TASK TO COMPLETE. Count lines with "agent" below; give only the number.

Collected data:
■ ■ ■ ■ ■

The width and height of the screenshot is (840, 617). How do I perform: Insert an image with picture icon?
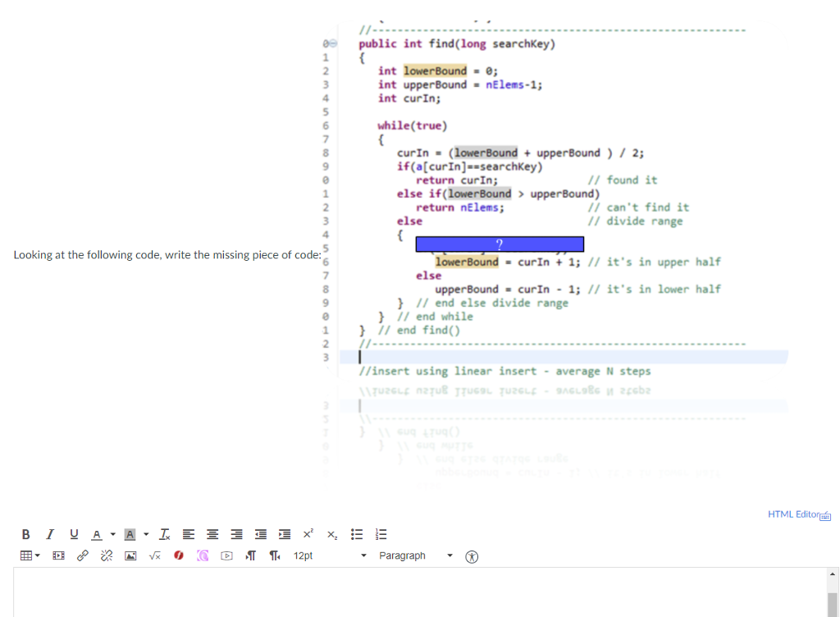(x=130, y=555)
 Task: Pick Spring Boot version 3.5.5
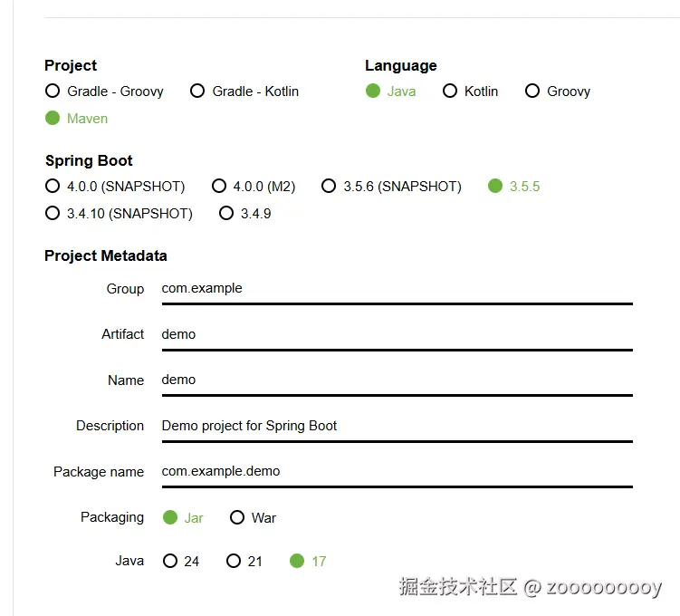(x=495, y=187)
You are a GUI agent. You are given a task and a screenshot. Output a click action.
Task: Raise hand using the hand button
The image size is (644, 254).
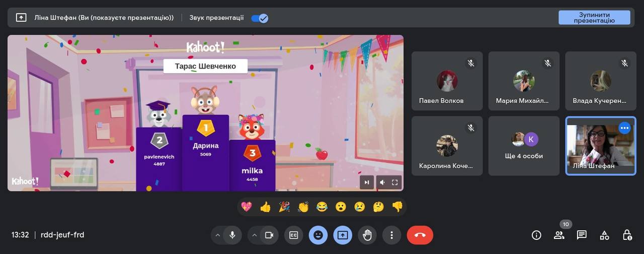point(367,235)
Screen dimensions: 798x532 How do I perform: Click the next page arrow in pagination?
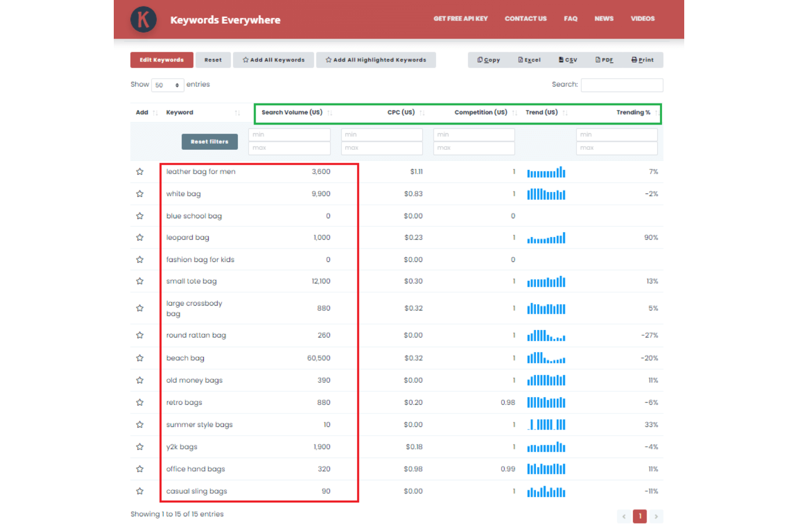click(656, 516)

■ ■ ■ ■ ■

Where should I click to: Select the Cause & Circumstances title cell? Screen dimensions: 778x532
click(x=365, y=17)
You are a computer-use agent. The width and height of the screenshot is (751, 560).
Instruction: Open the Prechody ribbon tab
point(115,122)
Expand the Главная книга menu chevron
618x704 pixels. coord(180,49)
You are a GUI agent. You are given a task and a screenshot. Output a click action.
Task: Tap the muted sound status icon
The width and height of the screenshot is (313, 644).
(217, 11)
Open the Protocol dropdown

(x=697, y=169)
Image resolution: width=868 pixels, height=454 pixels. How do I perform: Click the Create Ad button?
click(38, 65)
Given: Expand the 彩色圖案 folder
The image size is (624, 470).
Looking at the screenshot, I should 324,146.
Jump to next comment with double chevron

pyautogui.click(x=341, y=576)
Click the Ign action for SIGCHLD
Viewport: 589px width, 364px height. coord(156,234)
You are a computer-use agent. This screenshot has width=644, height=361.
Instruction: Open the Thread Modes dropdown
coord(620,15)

■ ■ ■ ■ ■

TASK RESPONSE. 4